Koblenz. Sokrates´ Traum wurde Wirklichkeit: Im "Café Philosophique" diskutieren nicht nur ein paar Eingeweihte fernab der Lebensrealität, hier kann jeder mitreden.

Am Sonntag tagt das Koblenzer Café nun schon zum 100. Mal. Das Thema lautet pointiert: "Philosophie, wat bringt dat dann?".

Sie sind eine Kreuzung aus Lebenshilfe und anregender geistiger Unterhaltung: die "Cafés Philosophiques", die sich seit 1992 rund um den Globus in verschiedenen Städten formierten. Foren, in denen es nicht um Hochschulphilosophie, sondern um Philosophie auf breiter Basis ging und geht.

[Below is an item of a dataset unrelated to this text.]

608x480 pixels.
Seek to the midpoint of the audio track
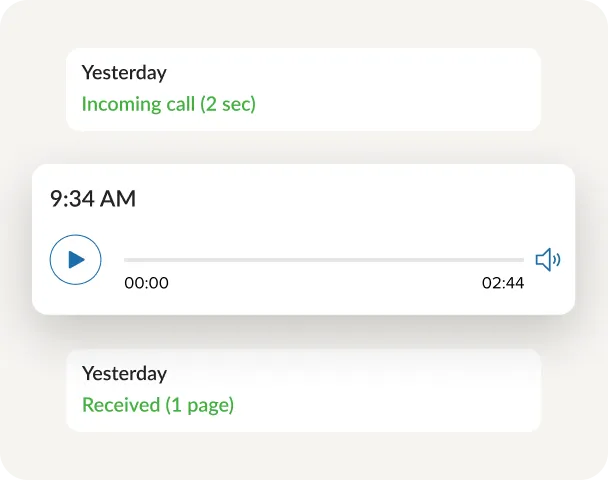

Angestoßen wurde dies durch das "Café Philosophique", das der französische Philosoph Marc Sautet im Café des Phares an der Place de la Bastille in Paris installierte. Um das zu verwirklichen, wovon einst schon Sokrates träumte: aus dem Philosophieren kein einsames Erlebnis im Elfenbeinturm, sondern ein kommunikatives Ereignis für alle zu machen.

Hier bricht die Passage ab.